PROVIDED DATA:
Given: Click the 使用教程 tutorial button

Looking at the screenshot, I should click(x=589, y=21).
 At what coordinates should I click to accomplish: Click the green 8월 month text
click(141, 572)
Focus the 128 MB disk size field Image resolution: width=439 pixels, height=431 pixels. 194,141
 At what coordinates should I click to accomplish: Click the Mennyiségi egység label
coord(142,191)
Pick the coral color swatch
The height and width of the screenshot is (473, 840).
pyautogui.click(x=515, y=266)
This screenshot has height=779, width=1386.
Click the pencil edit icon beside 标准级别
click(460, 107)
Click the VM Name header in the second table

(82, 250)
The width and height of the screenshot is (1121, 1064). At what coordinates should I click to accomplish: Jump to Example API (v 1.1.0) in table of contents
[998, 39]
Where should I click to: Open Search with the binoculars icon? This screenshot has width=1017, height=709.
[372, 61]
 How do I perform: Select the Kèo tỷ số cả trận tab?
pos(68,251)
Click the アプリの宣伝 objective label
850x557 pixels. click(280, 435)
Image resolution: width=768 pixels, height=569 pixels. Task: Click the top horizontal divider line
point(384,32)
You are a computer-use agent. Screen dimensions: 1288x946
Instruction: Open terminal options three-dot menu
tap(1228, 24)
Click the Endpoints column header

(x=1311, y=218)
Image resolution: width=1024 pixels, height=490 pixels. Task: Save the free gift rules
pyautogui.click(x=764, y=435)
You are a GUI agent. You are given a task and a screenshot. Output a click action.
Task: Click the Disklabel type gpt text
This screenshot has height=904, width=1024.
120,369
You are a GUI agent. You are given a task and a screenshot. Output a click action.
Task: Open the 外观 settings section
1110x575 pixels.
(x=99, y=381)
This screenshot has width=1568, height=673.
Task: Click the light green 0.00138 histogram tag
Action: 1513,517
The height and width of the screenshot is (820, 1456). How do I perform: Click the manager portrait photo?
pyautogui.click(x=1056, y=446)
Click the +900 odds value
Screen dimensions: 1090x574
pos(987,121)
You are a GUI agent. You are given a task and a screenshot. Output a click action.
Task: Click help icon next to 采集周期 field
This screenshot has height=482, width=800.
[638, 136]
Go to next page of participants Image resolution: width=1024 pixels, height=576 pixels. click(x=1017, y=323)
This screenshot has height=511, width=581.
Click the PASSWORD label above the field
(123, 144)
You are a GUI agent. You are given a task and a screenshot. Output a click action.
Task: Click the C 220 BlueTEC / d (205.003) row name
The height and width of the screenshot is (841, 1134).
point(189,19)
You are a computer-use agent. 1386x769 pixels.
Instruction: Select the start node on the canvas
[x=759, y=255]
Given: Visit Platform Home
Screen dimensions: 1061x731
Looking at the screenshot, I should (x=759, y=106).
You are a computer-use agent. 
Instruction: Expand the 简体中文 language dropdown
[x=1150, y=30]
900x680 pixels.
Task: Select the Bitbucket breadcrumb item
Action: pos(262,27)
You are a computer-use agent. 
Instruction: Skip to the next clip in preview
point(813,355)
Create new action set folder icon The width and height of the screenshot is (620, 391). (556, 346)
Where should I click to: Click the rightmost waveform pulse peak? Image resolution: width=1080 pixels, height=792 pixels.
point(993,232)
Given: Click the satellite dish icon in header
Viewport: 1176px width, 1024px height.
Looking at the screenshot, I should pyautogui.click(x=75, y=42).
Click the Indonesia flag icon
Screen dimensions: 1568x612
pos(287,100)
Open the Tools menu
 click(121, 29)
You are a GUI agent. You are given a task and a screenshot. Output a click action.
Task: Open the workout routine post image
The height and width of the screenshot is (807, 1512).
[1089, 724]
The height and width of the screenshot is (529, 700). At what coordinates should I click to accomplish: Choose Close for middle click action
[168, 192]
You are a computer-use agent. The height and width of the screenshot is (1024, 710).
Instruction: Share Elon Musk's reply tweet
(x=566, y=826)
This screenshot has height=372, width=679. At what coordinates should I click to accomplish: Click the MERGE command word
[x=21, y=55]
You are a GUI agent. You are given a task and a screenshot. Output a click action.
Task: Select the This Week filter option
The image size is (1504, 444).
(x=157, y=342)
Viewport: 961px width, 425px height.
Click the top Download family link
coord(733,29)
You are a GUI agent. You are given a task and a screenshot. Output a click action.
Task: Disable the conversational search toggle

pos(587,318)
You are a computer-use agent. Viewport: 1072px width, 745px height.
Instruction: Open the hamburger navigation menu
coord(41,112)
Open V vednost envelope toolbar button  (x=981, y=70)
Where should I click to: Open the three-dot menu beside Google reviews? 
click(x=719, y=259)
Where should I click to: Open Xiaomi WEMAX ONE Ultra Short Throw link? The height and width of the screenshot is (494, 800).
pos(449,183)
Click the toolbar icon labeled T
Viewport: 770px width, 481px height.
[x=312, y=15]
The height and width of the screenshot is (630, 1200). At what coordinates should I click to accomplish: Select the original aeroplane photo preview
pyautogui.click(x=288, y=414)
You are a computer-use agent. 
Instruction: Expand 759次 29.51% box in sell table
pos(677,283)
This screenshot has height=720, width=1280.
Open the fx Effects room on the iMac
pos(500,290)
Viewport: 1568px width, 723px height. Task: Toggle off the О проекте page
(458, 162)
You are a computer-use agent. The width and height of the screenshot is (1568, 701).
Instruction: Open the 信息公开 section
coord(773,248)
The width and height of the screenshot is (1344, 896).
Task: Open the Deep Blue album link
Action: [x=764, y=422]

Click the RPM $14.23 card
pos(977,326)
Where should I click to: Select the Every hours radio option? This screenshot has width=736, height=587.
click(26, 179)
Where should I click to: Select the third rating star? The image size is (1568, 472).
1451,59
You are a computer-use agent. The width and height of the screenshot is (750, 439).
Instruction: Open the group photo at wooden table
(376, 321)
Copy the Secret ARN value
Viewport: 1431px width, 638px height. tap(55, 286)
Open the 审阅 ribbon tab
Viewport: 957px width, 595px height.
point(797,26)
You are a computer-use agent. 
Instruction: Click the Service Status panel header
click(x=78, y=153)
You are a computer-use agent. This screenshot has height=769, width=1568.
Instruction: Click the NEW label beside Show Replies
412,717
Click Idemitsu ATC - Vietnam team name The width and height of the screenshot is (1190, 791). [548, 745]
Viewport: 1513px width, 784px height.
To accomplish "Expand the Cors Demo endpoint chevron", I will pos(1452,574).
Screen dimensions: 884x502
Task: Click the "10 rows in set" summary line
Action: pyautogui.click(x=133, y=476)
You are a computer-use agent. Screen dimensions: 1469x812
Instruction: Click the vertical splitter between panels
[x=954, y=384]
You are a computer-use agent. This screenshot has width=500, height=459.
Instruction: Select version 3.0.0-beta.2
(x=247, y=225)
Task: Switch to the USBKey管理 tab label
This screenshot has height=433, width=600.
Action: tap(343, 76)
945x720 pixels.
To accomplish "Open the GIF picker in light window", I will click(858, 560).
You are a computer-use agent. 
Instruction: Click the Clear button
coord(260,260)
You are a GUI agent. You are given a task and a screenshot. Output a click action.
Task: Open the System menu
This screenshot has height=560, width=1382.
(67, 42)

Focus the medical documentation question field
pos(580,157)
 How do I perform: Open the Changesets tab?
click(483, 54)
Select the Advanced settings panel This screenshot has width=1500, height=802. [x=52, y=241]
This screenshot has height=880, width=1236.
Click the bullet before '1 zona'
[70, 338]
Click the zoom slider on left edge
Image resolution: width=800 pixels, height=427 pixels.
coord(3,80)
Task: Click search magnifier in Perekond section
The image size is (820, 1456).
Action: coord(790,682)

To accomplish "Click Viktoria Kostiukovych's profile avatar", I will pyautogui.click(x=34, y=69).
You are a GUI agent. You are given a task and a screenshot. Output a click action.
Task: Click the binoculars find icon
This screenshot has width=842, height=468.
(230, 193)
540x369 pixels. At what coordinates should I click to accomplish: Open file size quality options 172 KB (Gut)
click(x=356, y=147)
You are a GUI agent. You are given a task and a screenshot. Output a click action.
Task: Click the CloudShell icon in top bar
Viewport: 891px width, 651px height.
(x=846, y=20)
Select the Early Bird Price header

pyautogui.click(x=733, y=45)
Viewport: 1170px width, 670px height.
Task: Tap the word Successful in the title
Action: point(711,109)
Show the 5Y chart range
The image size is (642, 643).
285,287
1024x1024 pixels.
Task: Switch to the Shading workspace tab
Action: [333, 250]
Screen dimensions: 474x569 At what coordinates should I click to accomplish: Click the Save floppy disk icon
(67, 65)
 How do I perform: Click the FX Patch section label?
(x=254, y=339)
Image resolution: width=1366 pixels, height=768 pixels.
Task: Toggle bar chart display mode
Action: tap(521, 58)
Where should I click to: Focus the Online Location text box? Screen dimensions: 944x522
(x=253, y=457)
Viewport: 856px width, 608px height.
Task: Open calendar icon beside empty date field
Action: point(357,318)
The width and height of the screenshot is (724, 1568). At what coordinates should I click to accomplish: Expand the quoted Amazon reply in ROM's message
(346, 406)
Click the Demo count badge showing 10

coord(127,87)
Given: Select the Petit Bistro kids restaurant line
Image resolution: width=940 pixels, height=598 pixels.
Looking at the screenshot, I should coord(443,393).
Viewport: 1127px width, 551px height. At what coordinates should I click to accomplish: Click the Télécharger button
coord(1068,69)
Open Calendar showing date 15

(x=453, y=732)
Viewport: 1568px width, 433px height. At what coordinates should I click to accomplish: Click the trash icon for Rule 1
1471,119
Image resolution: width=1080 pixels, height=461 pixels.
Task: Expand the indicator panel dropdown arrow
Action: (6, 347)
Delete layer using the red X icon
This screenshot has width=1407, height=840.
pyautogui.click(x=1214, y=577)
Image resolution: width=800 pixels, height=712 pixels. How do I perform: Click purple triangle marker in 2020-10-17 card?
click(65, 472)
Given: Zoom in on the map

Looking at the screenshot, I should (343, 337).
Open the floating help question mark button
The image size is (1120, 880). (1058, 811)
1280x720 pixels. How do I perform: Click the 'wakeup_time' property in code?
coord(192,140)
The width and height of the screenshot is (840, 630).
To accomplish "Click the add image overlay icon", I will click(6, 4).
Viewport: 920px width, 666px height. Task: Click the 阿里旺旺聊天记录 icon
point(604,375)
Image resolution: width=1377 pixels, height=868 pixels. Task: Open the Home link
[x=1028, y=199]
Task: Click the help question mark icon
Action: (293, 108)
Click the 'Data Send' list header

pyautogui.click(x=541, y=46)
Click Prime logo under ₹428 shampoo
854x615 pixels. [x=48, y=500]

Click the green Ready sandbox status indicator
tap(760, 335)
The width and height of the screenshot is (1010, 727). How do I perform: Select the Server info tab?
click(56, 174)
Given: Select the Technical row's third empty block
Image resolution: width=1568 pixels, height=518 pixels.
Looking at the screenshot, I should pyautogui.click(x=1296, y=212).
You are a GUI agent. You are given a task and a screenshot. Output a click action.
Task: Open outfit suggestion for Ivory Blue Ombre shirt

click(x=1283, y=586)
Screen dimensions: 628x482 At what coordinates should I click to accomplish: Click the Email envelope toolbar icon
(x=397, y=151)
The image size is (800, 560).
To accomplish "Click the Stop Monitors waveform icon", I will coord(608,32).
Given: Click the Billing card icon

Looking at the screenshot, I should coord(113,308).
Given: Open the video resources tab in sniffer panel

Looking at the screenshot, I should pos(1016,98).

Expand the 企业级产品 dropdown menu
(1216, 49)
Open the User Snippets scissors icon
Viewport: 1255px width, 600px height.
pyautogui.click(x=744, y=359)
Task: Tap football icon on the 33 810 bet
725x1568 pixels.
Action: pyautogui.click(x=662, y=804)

ACTION ITEM: Would you quote everything above from the line containing "Viewport: 920px width, 666px" down to the line containing "Given: Select the Technical"? Include both of those lines and nothing else.

PROBLEM SOLUTION:
Viewport: 920px width, 666px height. Task: Click the 阿里旺旺聊天记录 icon
point(604,375)
Image resolution: width=1377 pixels, height=868 pixels. Task: Open the Home link
[x=1028, y=199]
Task: Click the help question mark icon
Action: (293, 108)
Click the 'Data Send' list header

pyautogui.click(x=541, y=46)
Click Prime logo under ₹428 shampoo
854x615 pixels. [x=48, y=500]

Click the green Ready sandbox status indicator
tap(760, 335)
The width and height of the screenshot is (1010, 727). How do I perform: Select the Server info tab?
click(56, 174)
Given: Select the Technical row's third empty block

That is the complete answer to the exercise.